Book The Righteous Mind

    Book Details:
  • Author : Jonathan Haidt
  • Publisher : Vintage
  • Release : 2013-02-12
  • ISBN : 0307455777
  • Pages : 530 pages

Download or read book The Righteous Mind written by Jonathan Haidt and published by Vintage. This book was released on 2013-02-12 with total page 530 pages. Available in PDF, EPUB and Kindle. Book excerpt: NEW YORK TIMES BESTSELLER • The acclaimed social psychologist challenges conventional thinking about morality, politics, and religion in a way that speaks to conservatives and liberals alike—a “landmark contribution to humanity’s understanding of itself” (The New York Times Book Review). Drawing on his twenty-five years of groundbreaking research on moral psychology, Jonathan Haidt shows how moral judgments arise not from reason but from gut feelings. He shows why liberals, conservatives, and libertarians have such different intuitions about right and wrong, and he shows why each side is actually right about many of its central concerns. In this subtle yet accessible book, Haidt gives you the key to understanding the miracle of human cooperation, as well as the curse of our eternal divisions and conflicts. If you’re ready to trade in anger for understanding, read The Righteous Mind.

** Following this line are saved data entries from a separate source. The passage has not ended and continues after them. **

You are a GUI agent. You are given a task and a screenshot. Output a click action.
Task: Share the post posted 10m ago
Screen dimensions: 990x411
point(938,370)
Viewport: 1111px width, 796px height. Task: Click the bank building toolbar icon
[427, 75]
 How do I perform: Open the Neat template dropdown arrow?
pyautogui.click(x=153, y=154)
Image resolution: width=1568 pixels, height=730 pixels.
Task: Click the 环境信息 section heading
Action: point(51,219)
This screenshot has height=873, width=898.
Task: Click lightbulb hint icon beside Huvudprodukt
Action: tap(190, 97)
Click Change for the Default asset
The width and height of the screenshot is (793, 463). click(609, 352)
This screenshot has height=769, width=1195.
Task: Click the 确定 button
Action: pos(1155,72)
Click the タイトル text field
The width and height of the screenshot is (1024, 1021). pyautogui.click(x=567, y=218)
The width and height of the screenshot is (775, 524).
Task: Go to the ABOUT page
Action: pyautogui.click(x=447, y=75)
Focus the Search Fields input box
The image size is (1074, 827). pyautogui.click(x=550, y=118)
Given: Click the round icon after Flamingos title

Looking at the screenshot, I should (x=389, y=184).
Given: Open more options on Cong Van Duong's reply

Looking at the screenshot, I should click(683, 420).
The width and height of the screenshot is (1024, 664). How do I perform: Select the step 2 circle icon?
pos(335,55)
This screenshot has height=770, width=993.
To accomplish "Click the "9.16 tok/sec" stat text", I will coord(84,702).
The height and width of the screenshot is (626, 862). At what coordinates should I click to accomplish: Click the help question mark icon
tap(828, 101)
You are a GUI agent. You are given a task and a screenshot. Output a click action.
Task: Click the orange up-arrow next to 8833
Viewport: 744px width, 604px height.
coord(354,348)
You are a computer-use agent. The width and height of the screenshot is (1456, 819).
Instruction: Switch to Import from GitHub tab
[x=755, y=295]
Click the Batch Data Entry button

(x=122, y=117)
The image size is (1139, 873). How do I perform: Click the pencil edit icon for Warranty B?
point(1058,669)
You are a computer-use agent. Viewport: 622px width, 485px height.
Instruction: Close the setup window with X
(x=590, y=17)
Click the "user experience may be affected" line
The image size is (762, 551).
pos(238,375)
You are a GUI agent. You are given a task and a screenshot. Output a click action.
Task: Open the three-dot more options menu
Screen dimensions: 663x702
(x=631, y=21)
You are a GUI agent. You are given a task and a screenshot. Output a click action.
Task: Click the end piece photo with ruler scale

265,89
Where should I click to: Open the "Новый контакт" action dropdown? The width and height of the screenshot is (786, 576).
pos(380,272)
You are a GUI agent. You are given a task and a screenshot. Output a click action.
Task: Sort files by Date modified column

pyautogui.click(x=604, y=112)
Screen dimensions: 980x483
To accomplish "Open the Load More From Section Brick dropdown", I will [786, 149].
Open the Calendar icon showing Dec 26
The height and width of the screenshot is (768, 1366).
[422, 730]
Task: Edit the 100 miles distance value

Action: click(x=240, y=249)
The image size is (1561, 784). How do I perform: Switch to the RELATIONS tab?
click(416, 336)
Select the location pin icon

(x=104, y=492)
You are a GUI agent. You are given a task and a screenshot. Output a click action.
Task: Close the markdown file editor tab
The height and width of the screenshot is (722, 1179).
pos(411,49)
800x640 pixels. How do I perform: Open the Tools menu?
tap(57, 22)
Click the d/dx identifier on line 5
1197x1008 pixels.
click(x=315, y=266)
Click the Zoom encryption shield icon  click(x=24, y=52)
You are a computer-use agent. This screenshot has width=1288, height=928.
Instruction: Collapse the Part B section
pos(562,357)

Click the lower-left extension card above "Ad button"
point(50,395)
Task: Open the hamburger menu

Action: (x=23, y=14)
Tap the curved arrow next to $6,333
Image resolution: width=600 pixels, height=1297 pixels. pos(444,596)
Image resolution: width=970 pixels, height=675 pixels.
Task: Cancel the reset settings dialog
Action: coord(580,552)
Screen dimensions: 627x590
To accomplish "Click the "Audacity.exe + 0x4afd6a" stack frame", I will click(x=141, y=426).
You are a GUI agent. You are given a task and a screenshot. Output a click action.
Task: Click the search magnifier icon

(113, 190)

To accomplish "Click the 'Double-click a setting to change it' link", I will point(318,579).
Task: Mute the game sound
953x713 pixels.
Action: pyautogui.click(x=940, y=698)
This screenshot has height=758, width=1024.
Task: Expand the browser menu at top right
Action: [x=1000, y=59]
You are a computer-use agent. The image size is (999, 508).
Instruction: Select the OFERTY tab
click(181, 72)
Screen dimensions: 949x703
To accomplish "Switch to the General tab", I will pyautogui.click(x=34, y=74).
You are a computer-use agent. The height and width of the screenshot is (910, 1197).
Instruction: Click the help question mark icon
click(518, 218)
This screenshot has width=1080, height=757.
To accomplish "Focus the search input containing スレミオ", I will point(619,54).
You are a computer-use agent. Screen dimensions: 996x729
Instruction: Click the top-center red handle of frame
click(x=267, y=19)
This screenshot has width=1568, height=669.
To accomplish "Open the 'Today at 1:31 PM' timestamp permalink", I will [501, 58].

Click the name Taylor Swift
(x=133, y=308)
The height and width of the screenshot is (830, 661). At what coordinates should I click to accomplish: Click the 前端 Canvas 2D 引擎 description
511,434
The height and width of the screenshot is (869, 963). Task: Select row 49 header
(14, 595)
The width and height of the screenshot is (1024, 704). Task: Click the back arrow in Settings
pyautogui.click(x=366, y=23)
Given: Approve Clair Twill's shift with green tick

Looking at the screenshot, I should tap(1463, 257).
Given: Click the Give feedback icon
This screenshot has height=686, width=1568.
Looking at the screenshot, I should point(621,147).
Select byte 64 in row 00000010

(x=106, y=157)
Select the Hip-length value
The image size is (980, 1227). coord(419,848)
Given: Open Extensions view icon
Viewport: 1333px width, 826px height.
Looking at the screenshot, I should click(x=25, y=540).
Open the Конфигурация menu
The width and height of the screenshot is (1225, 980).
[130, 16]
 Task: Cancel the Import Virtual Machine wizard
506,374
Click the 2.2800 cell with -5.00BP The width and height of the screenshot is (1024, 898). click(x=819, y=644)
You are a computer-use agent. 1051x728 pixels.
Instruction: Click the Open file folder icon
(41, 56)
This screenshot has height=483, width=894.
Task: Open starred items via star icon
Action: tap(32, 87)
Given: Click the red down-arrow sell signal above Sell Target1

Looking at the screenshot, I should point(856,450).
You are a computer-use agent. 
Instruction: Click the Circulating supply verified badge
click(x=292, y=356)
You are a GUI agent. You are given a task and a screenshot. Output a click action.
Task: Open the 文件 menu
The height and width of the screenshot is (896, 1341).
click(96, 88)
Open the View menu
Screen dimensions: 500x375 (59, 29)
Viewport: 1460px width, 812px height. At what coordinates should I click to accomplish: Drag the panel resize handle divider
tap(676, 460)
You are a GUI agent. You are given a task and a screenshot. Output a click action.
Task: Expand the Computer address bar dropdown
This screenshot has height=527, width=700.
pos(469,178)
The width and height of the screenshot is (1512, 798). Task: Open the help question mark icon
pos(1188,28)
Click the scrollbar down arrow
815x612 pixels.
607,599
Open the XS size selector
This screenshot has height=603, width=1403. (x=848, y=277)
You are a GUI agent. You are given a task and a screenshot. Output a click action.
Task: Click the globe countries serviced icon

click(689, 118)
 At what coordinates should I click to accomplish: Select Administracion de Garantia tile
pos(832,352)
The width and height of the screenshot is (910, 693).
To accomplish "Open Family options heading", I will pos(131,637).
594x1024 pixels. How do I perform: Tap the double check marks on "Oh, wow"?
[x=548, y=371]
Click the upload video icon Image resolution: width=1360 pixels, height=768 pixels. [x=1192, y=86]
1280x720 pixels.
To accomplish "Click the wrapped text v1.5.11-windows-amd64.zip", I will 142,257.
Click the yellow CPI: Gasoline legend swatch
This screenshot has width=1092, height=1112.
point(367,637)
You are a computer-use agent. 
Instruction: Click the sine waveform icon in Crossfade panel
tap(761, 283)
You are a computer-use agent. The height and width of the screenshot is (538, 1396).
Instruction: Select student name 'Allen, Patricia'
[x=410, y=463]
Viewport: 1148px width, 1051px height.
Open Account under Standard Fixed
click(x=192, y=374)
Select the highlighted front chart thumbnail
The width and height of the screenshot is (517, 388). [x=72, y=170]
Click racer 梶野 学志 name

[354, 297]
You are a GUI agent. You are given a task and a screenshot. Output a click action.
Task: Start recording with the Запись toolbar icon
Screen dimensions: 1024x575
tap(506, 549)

Book Morality and Political Violence

Download or read book Morality and Political Violence written by C. A. J. Coady and published by Cambridge University Press. This book was released on 2007-10-08 with total page 332 pages. Available in PDF, EPUB and Kindle. Book excerpt: Political violence in the form of wars, insurgencies, terrorism, and violent rebellion constitutes a major human challenge today as it has so often in the past. It is not only a challenge to life and limb, but also to morality itself. In this book, C. A. J. Coady brings a philosophical and ethical perspective to the subject. He places the problems of war and political violence in the frame of reflective ethics. In clear and accessible language, Coady reexamines a range of urgent problems pertinent to political violence against the background of a contemporary approach to just war thinking.

Book Honor in Political and Moral Philosophy

Download or read book Honor in Political and Moral Philosophy written by Peter Olsthoorn and published by State University of New York Press. This book was released on 2014-12-03 with total page 226 pages. Available in PDF, EPUB and Kindle. Book excerpt: In this history of the development of ideas of honor in Western philosophy, Peter Olsthoorn examines what honor is, how its meaning has changed, and whether it can still be of use. Political and moral philosophers from Cicero to John Stuart Mill thought that a sense of honor and concern for our reputation could help us to determine the proper thing to do, and just as important, provide us with the much-needed motive to do it. Today, outside of the military and some other pockets of resistance, the notion of honor has become seriously out of date, while the term itself has almost disappeared from our moral language. Most of us think that people ought to do what is right based on a love for jus-tice rather than from a concern with how we are perceived by others. Wide-ranging and accessible, the book explores the role of honor in not only philosophy but also literature and war to make the case that honor can still play an important role in contemporary life.